*EXERCISE MATERIAL*

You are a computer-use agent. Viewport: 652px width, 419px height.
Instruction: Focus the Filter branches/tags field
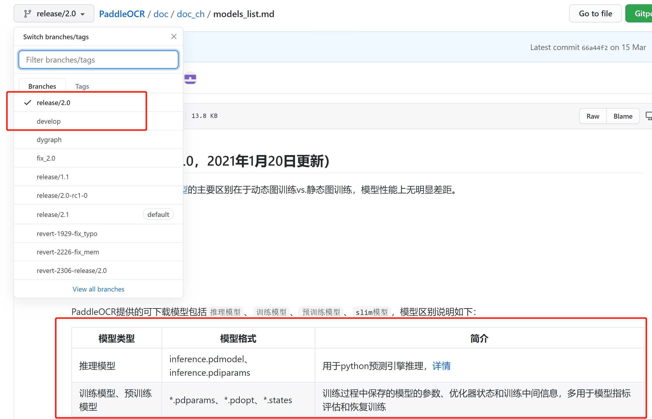click(98, 60)
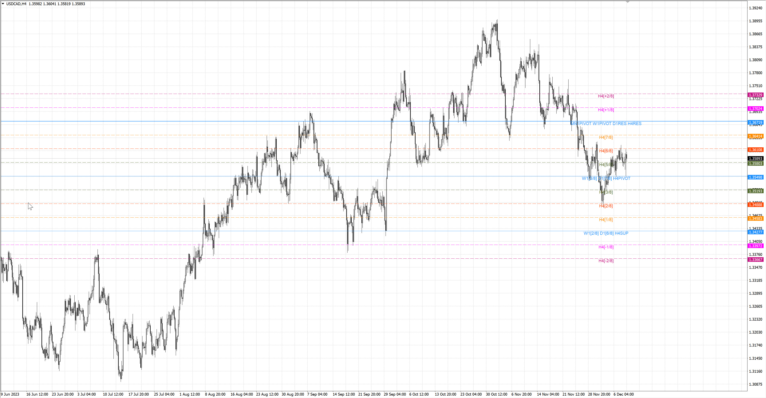Click the 30 Oct 12:00 time axis label
Screen dimensions: 766x398
click(496, 394)
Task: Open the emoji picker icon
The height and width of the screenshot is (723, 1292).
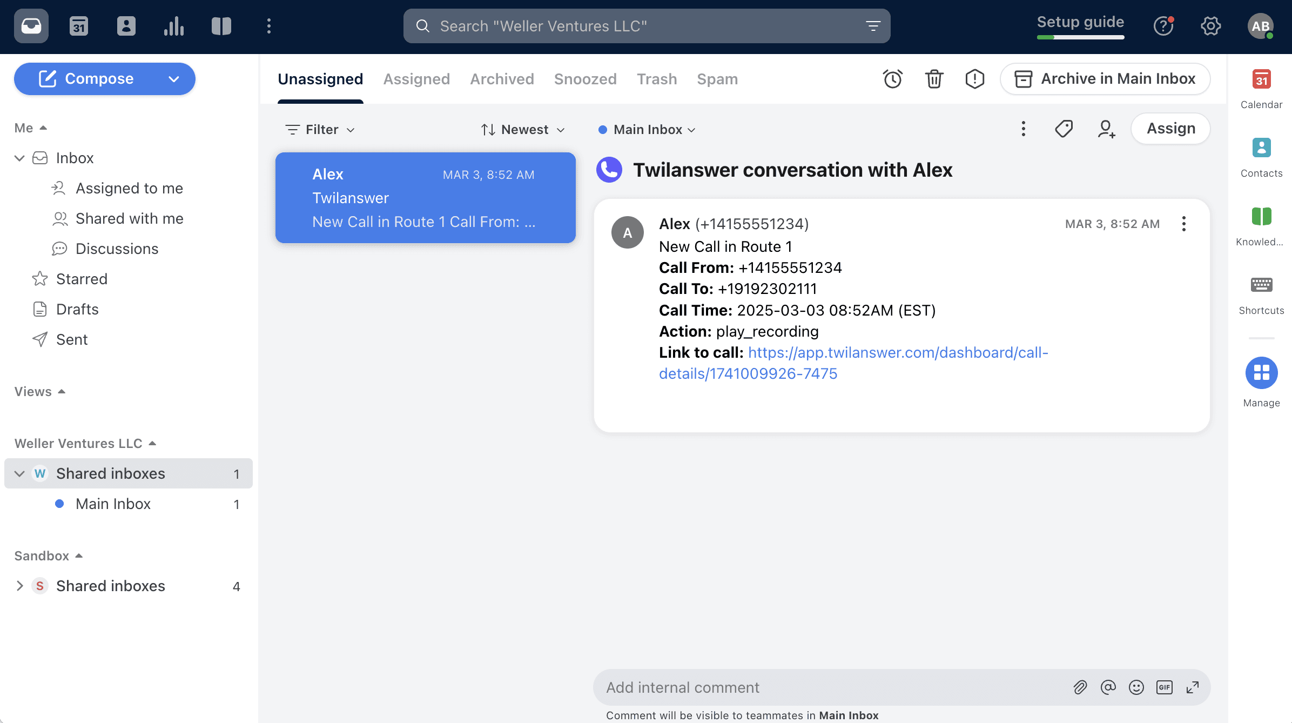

*ACTIVITY*
Please copy out each line of the listing above that contains the string "height".

*RESPONSE TO THE EXERCISE*
You are a computer-use agent. Viewport: 652px width, 419px height.
The height and width of the screenshot is (723, 1292).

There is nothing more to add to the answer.